Pay discrimination? In Silicon Valley? We’re shocked.

Google will be forced to cough up roughly US$3.8 million to settle allegations of pay and hiring discrimination, the U.S. Department of Labor announced Monday. At issue were allegations that the company paid women engineers less than their male counterparts and had a hiring process that disadvantaged both women and Asian applicants for software engineering roles.

The Department of Labor’s Office of Federal Contract Compliance Programs (OFCCP) uncovered what it termed “systemic” problems over the course of a “a routine compliance evaluation” focused on Google’s Mountain View, California; Seattle, Washington; and Kirkland, Washington offices in between 2014 and 2017.

Notably, those millions aren’t going to the Department of Labor. Rather, US$1.35 million of it is back pay and interest that will be paid to 2,565 women working “in engineering positions subject to pay discrimination.” An additional US$1.23 million is slated for both women and Asian applicants.

“Regardless of how complex or the size of the workforce, we remain committed to enforcing equal opportunity laws to ensure non-discrimination and equity in the workforce,” noted Jane Suhr, the Office of Federal Contract Compliance Programs’ regional director.

Google agreed to hold aside at least another US$1.25 million “in pay-equity adjustments.”

We reached out to the Department of Labor in an effort to determine how, if at all, the scope of its evaluation was limited. We received no immediate response. We likewise reached out to Google for comment on the settlement, and likewise received no immediate response.

As Bloomberg Law reports, the “early resolution” reached by Google and the Department of Labor gives the former some serious breathing room. Specifically, the latter “won’t audit 39 Google locations for five years.”
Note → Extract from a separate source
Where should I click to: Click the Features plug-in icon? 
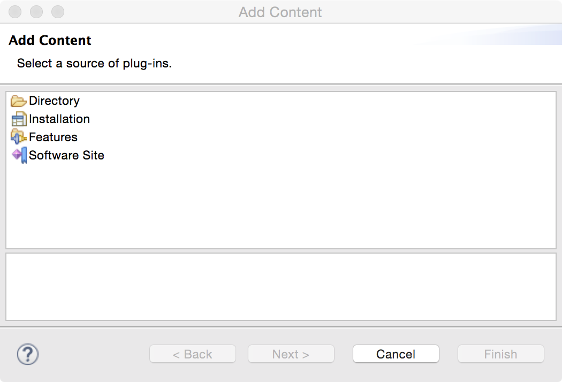tap(18, 137)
Despite the seeming mutual nature of the agreement, Google, it should be noted, has in the past fought tooth and nail to deprive the government of pay and hiring data. Critics also excoriated Google in December when it pushed out Timnit Gebru, an AI researcher who complained in an email to staff about the company’s paltry efforts to hire more women. “Your life gets worse when you start advocating for underrepresented people,” she wrote in the email sent late last year.

SEE ALSO: More than 225 Google workers form union

Google isn’t the only tech giant to stand accused of pay discrimination. In 2017, the Department of Labor accused Oracle of “a systemic practice of paying Caucasian male workers more than their counterparts in the same job title.” In September of 2020, a judge ruled that the OFCCP hadn’t established it claims.

Google is supposed to send notices to those eligible for checks by April 16 and recipients get a month to respond in order to get the money, according to the settlement.